--- Texto proporcionado ---

Logos: Ishara Solís Rodríguez
Vica ya reseñó esta novela en la libretilla número cinco. «He leído dos libros de Kazuo Ishiguro este verano», empezaba, y luego decía: «La gracia es esta: odio la primera persona». Pero al final terminaba excusando su uso por parte de este escritor en concreto: afinando la unicidad de cada voz, Ishiguro estira el recurso de forma discreta; sin exteriorizar directamente sus procesos profundos, conocemos a sus personajes a través de su lenguaje y sus discursos, y los pasados a los que se aproximan se nos van revelando enteros, gracias o a pesar de ellos.
Un verano después, yo he leído Los restos del día para terminar muy, muy conmovida por una primera persona que trata constantemente de mantenerse ajena a su propia nostalgia. Vica también describía en su comentario el funcionamiento de esta voz: «Stevens es parco, se autocensura y tiene una dicción perfectamente entrenada que se refleja en el estilo lingüístico de la obra, los términos usados, el campo semántico asociado a su labor como mayordomo». Al leer la novela, la atención de las dos se posaba en lo mismo; como este texto es una secuela, tomo la palabra desde aquí.

---

Ejercicios
**a.** Di si cada afirmación coincide con el texto sobre Los restos del día, contestando sí o no y citando literalmente las palabras del texto que lo deciden: (i) Vica reseñó la novela en la libretilla número cinco; (ii) Vica afirmaba que le gusta la primera persona; (iii) Vica describía a Stevens como parco.
**b.** Retoma el texto sobre Los restos del día a partir de su última oración y continúalo con un párrafo.
Los datos son un material aparte, sin relación con el texto sobre Los restos del día.

--- Entradas de datos ---

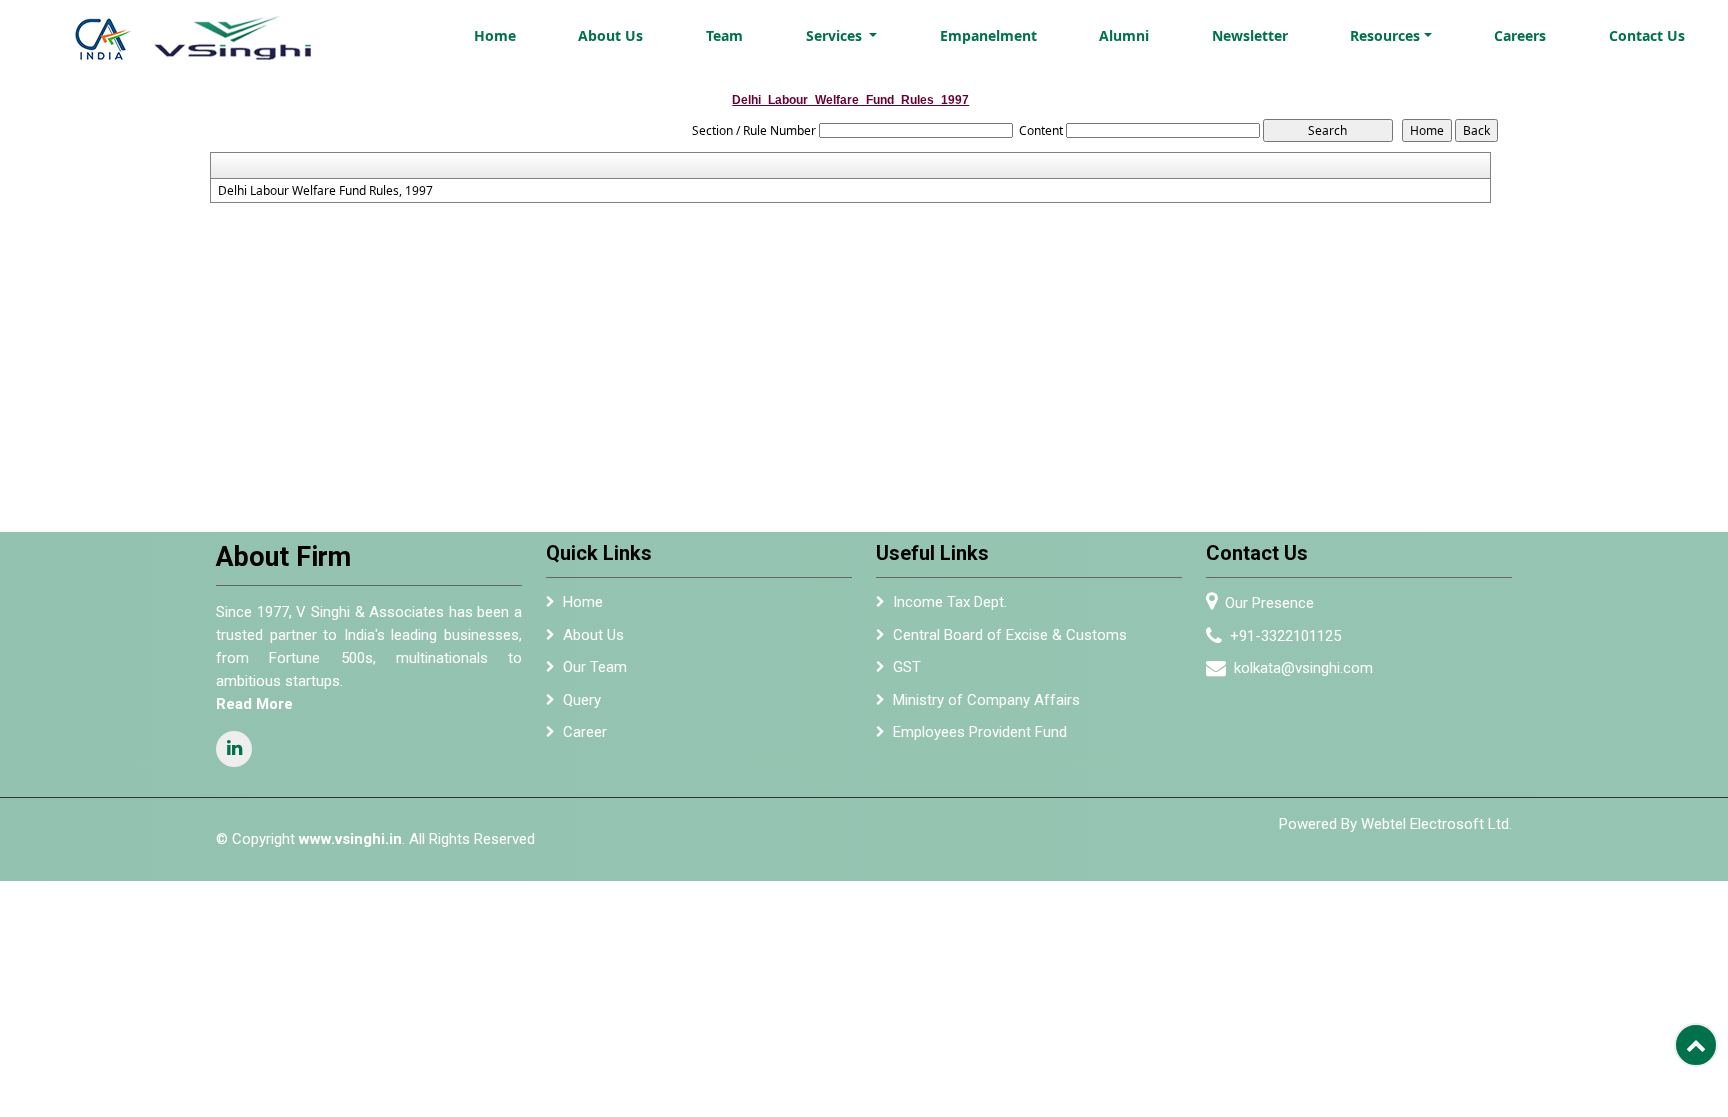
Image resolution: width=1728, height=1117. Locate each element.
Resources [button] (1385, 35)
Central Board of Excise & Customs (1010, 635)
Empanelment (988, 35)
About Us (610, 35)
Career (585, 732)
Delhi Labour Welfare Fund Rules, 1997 (325, 191)
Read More (254, 704)
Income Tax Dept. (950, 602)
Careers (1520, 35)
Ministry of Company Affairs (986, 700)
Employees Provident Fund (980, 732)
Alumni (1124, 35)
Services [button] (836, 35)
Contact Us (1647, 35)
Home (495, 35)
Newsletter (1250, 35)
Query (582, 700)
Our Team (595, 667)
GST (907, 667)
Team (724, 35)
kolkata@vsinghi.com (1303, 668)
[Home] (207, 32)
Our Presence (1269, 603)
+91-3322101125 (1285, 636)
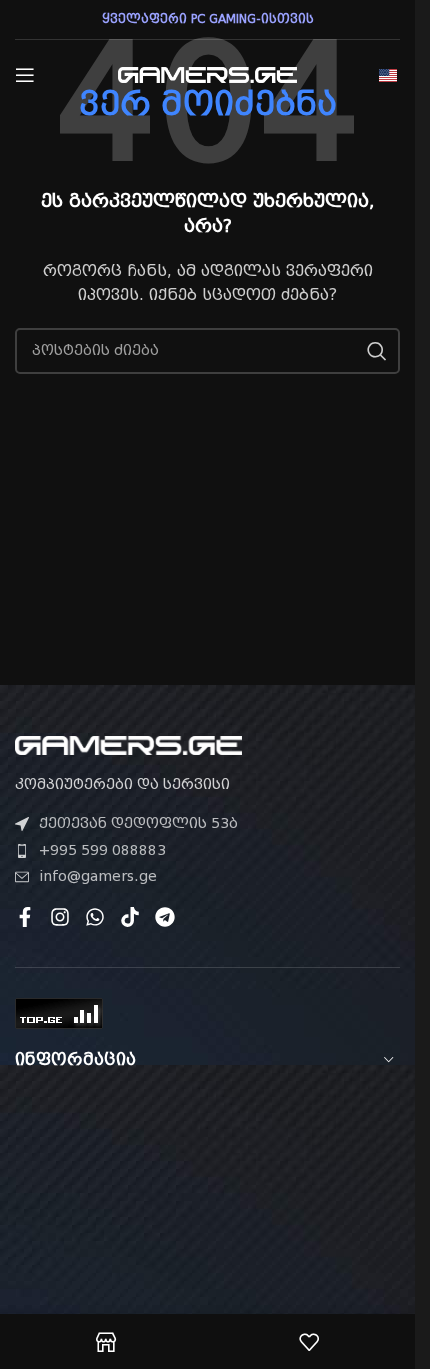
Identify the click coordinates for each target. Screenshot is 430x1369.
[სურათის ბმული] (128, 744)
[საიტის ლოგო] (208, 74)
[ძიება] (377, 351)
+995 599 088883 (102, 850)
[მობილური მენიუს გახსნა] (25, 75)
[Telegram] (165, 917)
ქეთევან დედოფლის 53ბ (138, 823)
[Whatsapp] (95, 917)
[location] (207, 1206)
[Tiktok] (130, 917)
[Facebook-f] (25, 917)
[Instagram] (60, 917)
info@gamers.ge (98, 876)
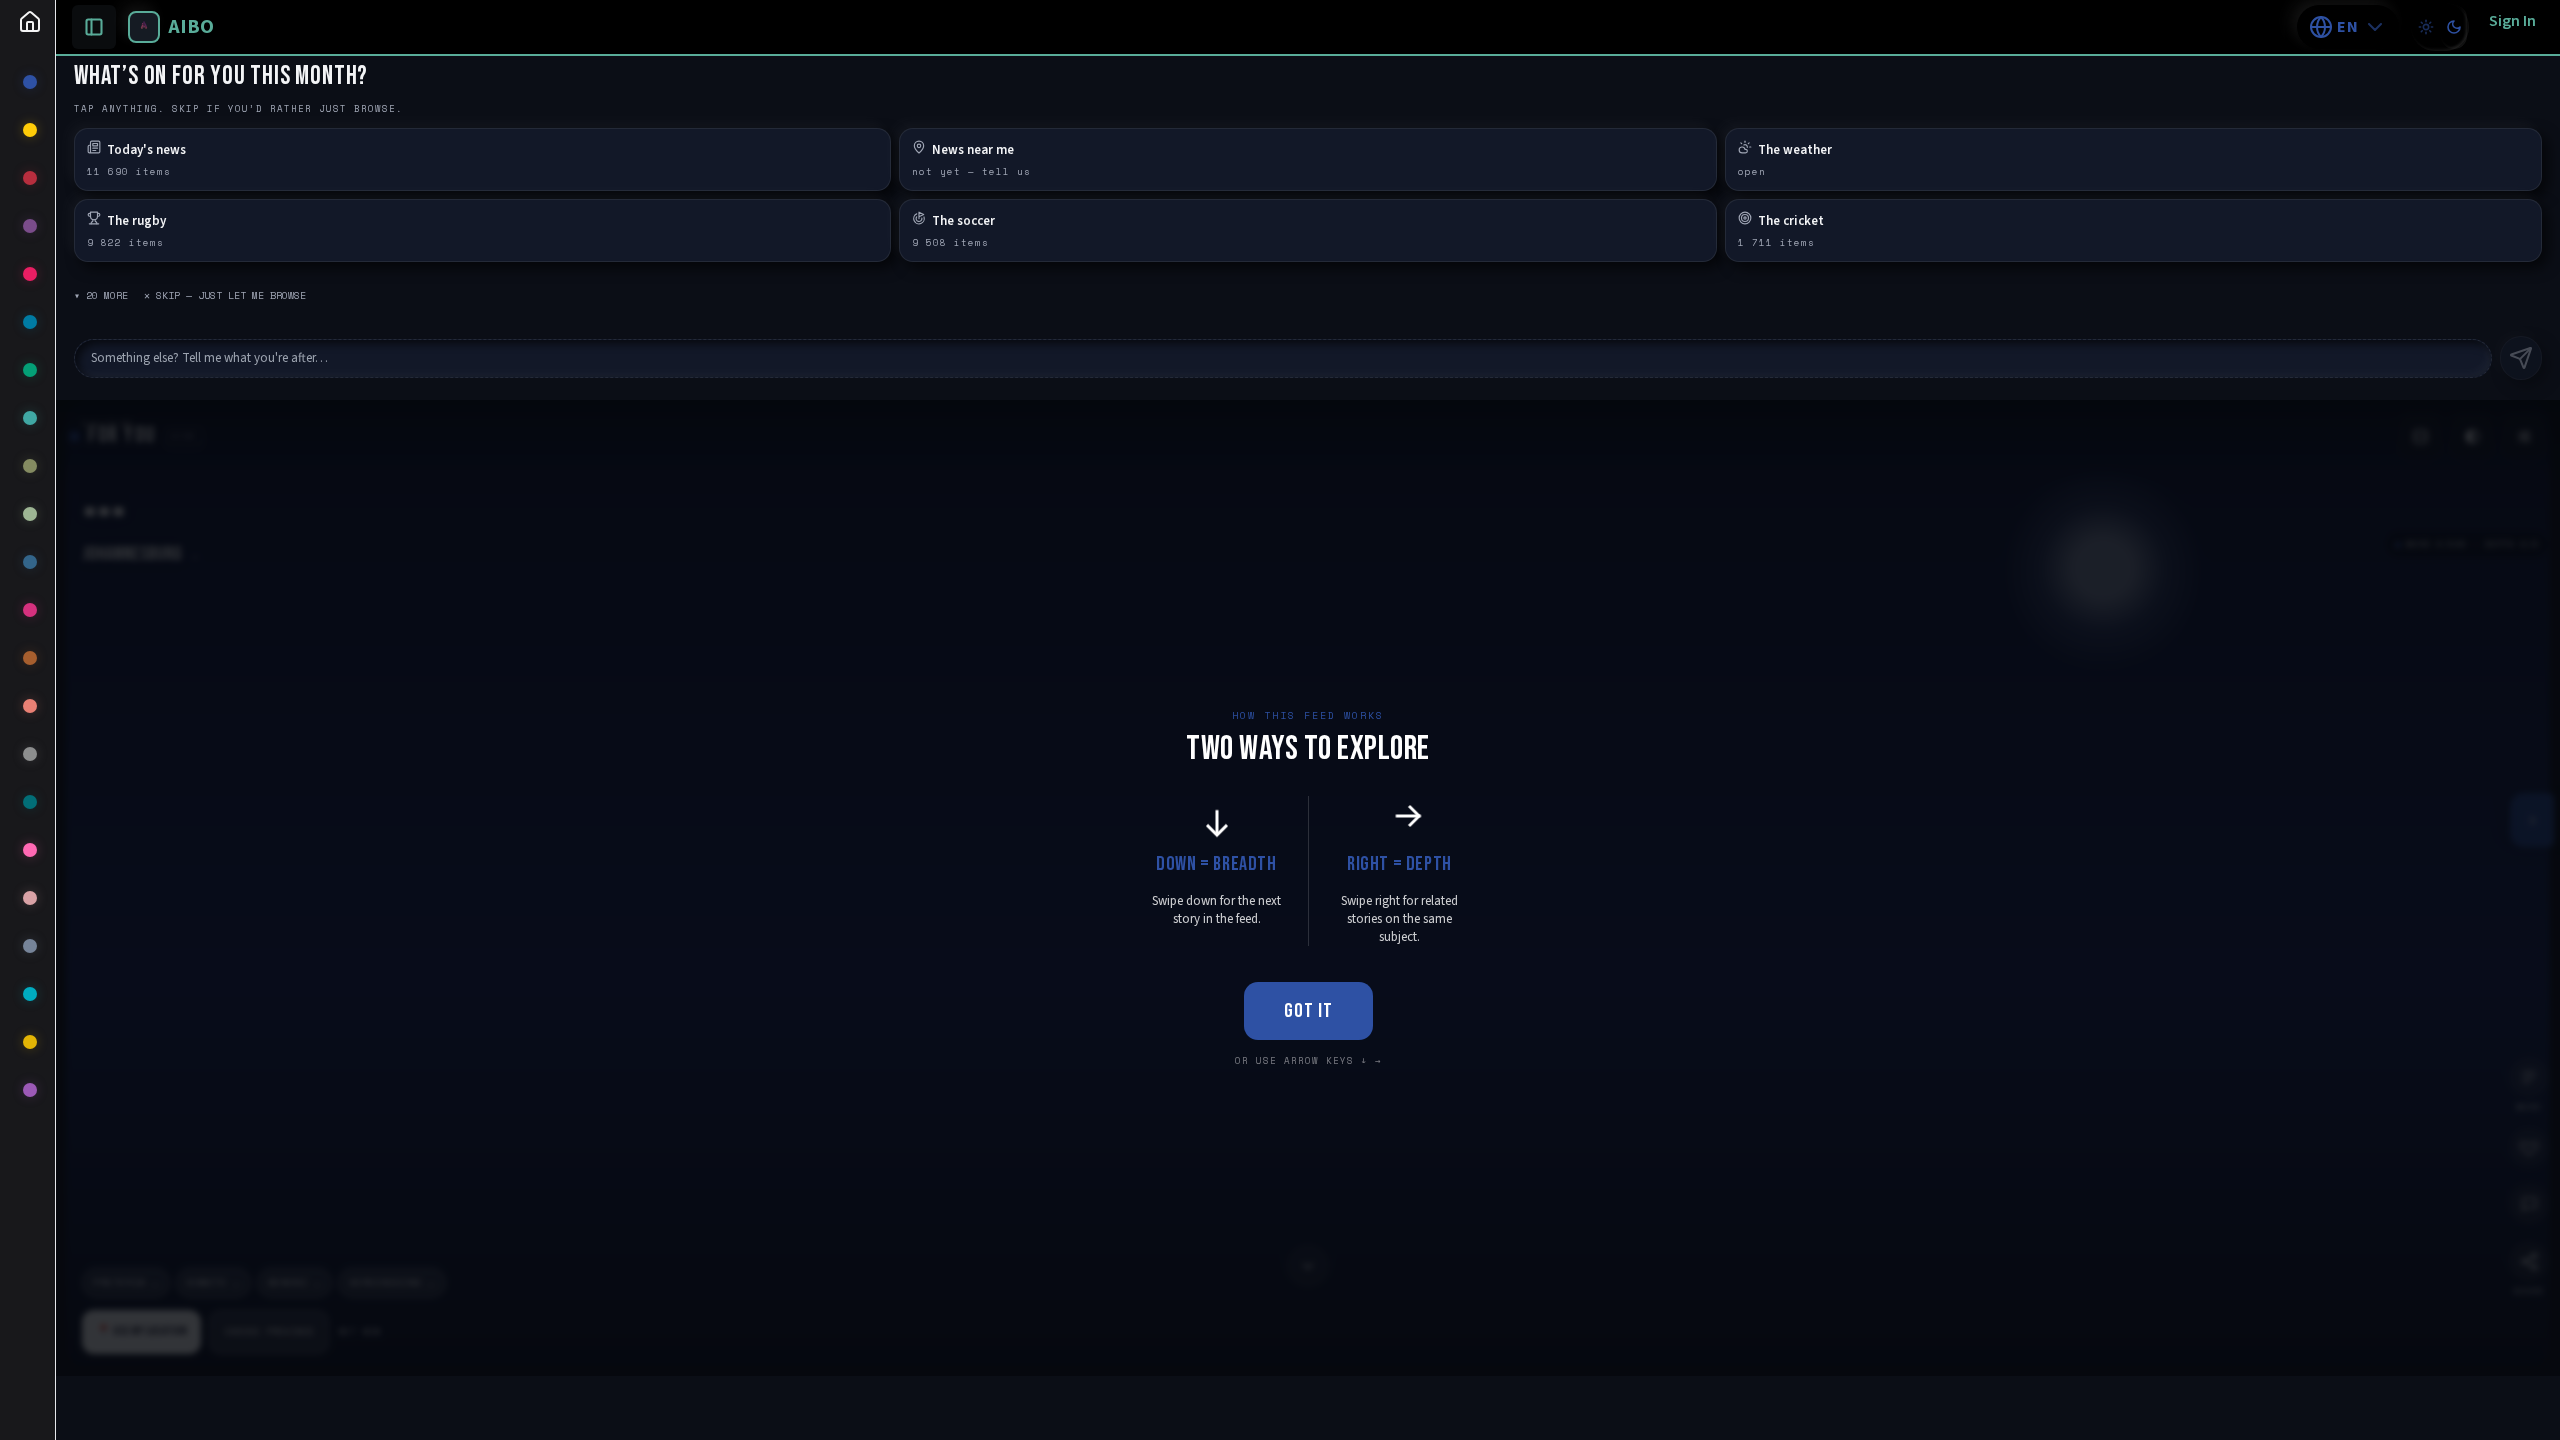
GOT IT (1308, 1011)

---

Respuestas por ejercicio
**a.**
(i) Sí: «Vica ya reseñó esta novela en la libretilla número cinco».
(ii) No: «odio la primera persona».
(iii) Sí: «Stevens es parco».

**b.**
Stevens, narrador y protagonista, es un mayordomo británico que construyó su identidad, su dignidad, a través del servicio a un señor durante la mayor parte de los años veinte, treinta y cuarenta. En su casa se sucedían una serie de reuniones diplomáticas sobre las que cayó la sospecha de traición después de la Segunda Guerra Mundial, y la novela es una suerte de defensa de su vida a través de la defensa de Darlington Hall.
Porque su concepto de dignidad pasa por la negación de sí mismo en favor del trabajo —en otras palabras, porque Stevens renunció a su identidad y vinculó el sentido de su vida a su patrón—, el relato es un ejercicio triste de autoengaño. Es evidente y es trágico que la batalla está perdida de antemano, pero la narración comienza en un destello de esperanza; una ruptura significativa de la rutina cuando, tras recibir una carta de su antigua ama de llaves, Stevens sale de la casa para emprender un pequeño viaje por carretera.
Su objetivo es reunirse con Miss Kenton y ofrecerle un nuevo puesto de trabajo, y las anécdotas que el narrador comienza a rescatar aparecen, como normalmente en la memoria, convocadas por la obsesión del presente. El mayordomo, como se va volviendo evidente, necesita afirmarse digno ante la expectativa de volver a verla; debe reordenar sus recuerdos y recuperar sus razones para afrontar, entre otras cosas, que la dejó marchar.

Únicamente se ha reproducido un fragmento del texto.